* What the task requires *
Starting at the first line of the data, please print exactly those lines through the one that holds "Image resolution: width=596", omitting every picture.

* Data entries *
———
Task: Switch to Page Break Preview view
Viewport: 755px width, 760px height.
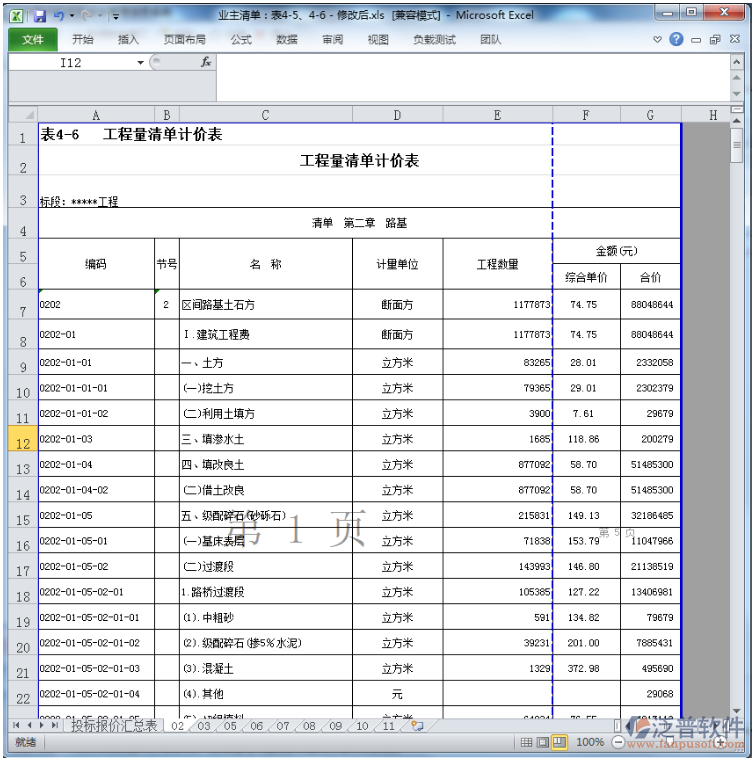Action: click(559, 743)
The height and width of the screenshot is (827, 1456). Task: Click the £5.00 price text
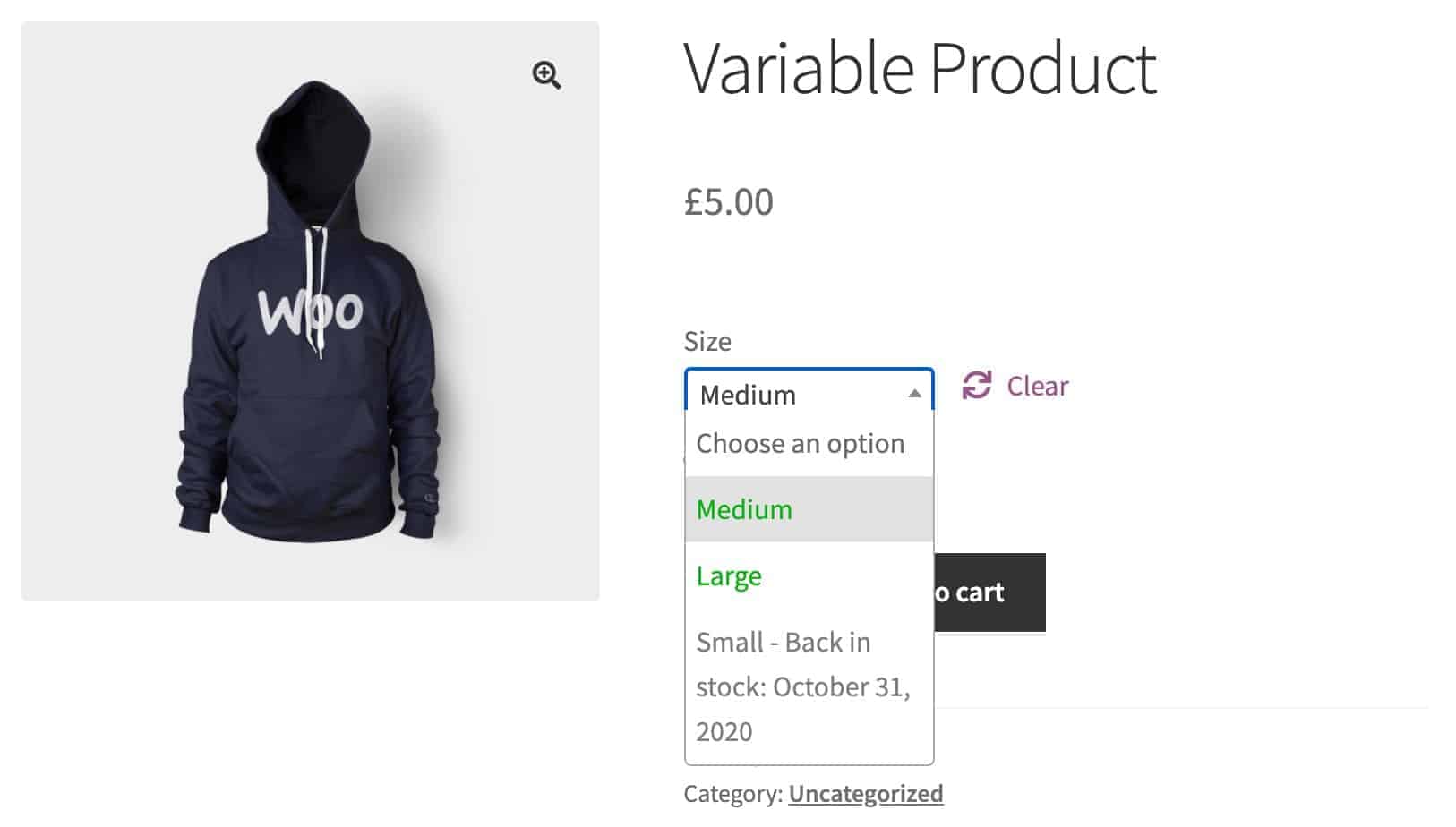(x=729, y=201)
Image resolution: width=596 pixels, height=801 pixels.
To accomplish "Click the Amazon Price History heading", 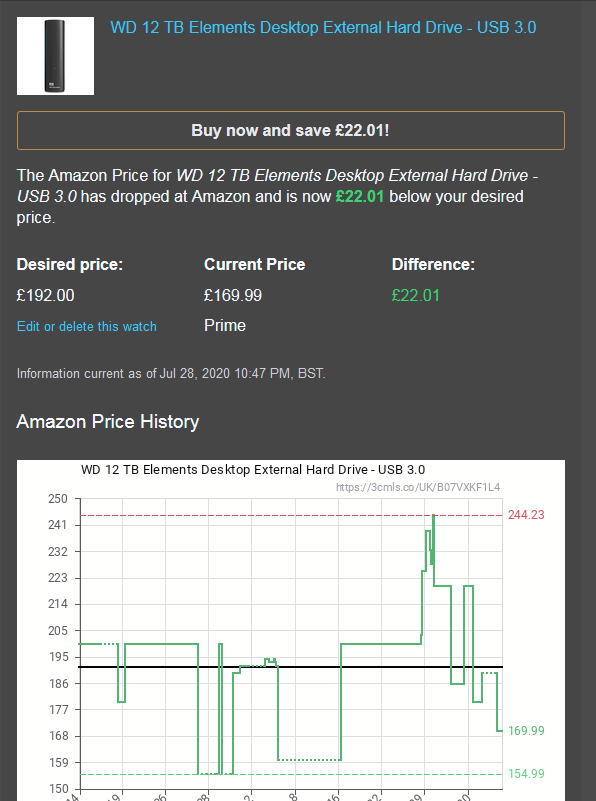I will pyautogui.click(x=108, y=421).
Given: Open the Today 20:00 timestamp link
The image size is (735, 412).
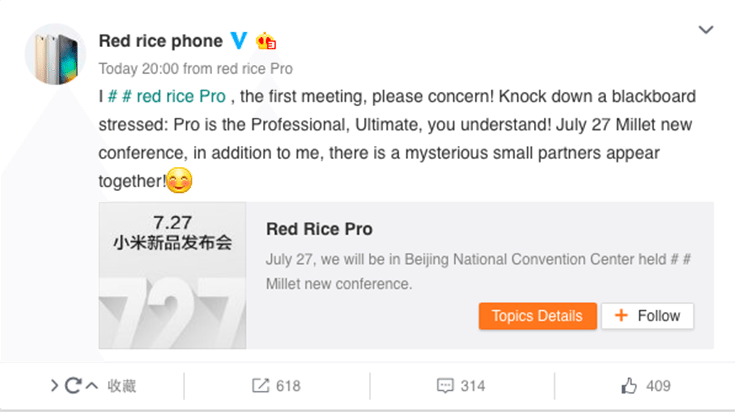Looking at the screenshot, I should coord(139,69).
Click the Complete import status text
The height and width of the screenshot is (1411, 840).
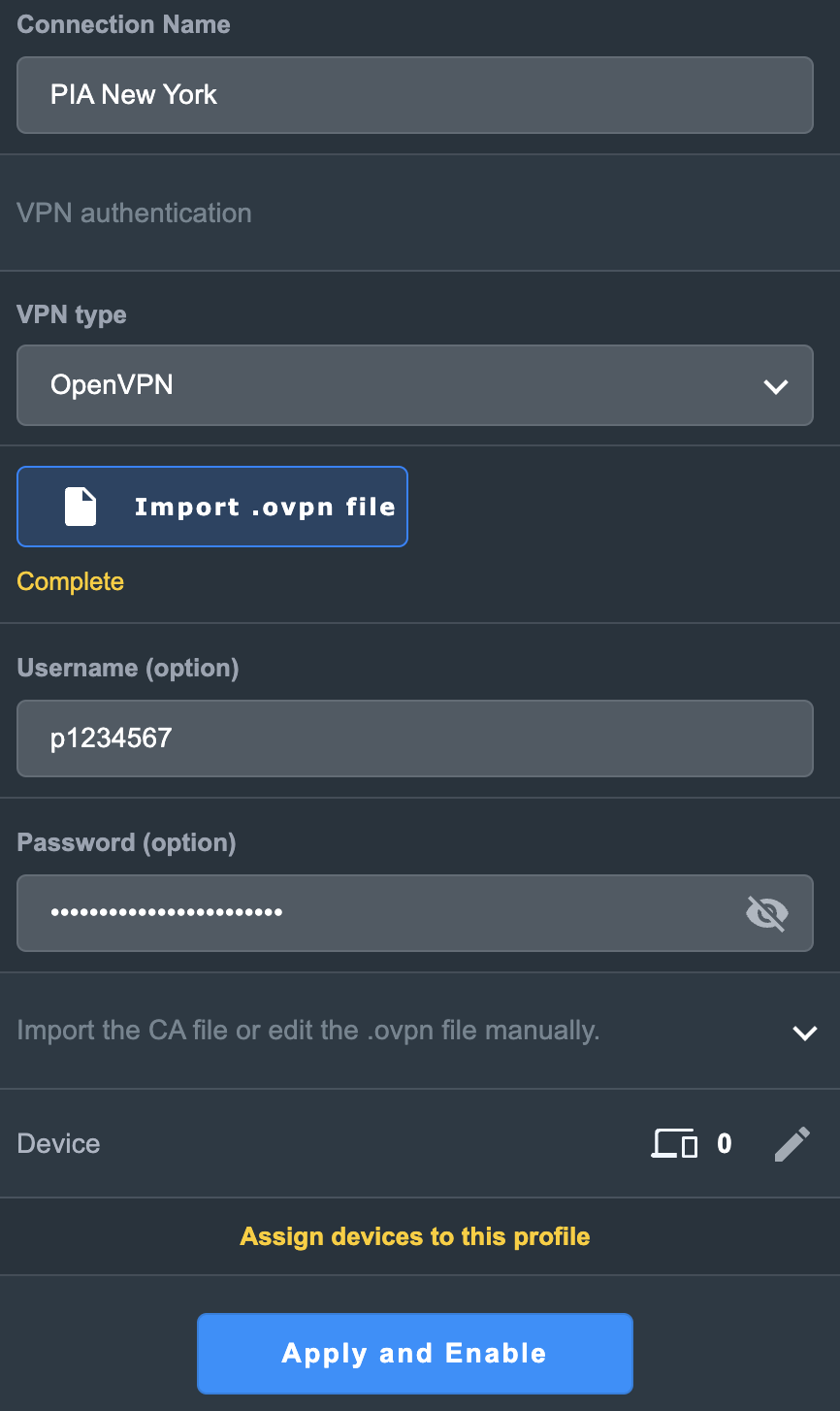(x=71, y=582)
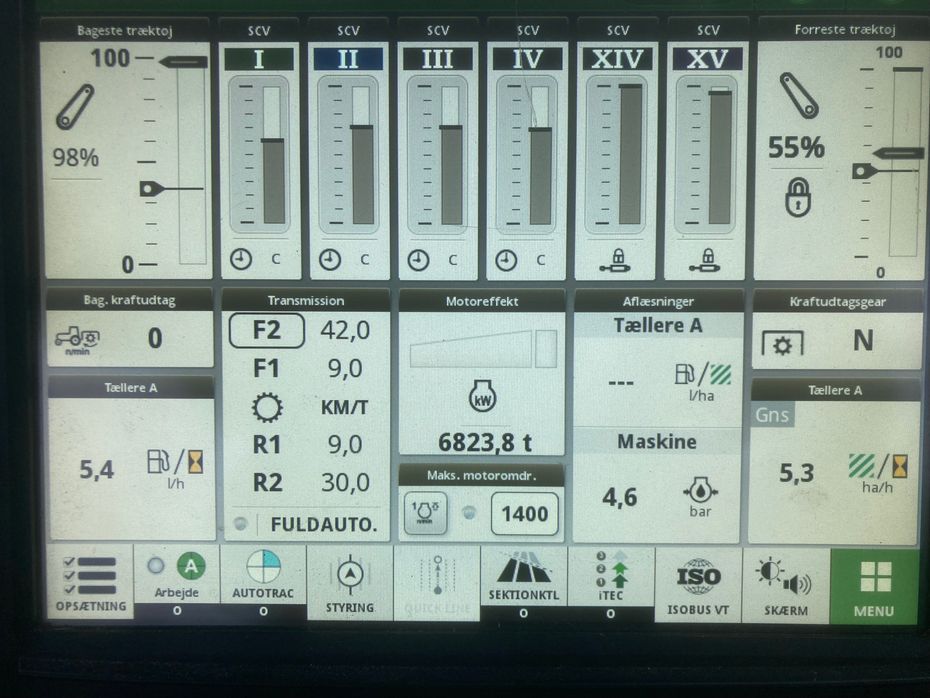Tap the AUTOTRAC guidance icon
This screenshot has height=698, width=930.
263,578
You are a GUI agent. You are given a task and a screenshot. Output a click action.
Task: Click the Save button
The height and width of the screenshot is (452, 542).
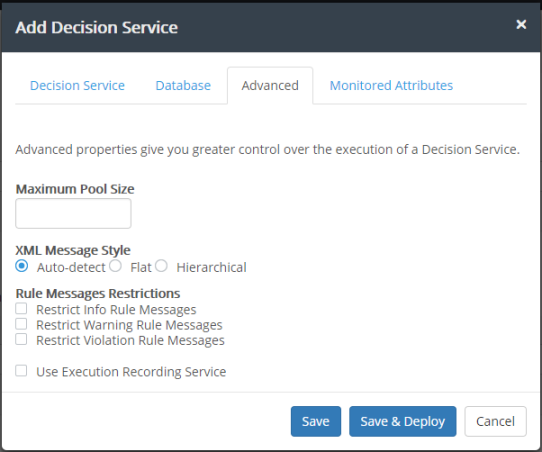pyautogui.click(x=316, y=421)
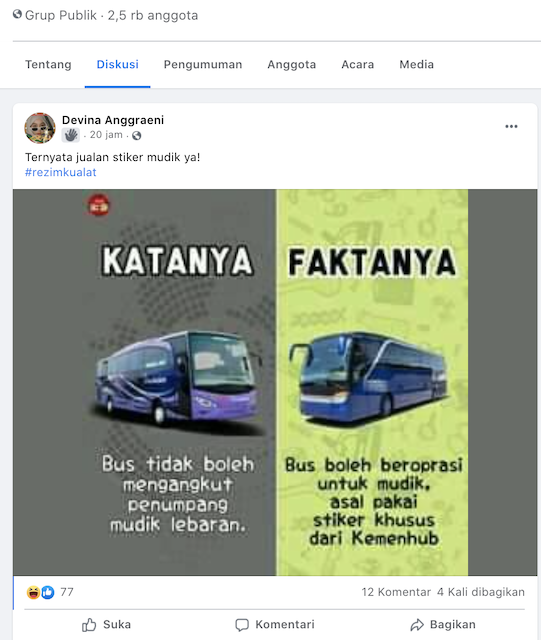Click the globe icon beside Grup Publik

click(x=17, y=14)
———
* Answer box *
Task: Switch to Page Break Preview view
Viewport: 755px width, 760px height.
Action: click(559, 743)
The height and width of the screenshot is (827, 1456). Task: Click the £5.00 price text
(x=729, y=201)
Image resolution: width=596 pixels, height=801 pixels.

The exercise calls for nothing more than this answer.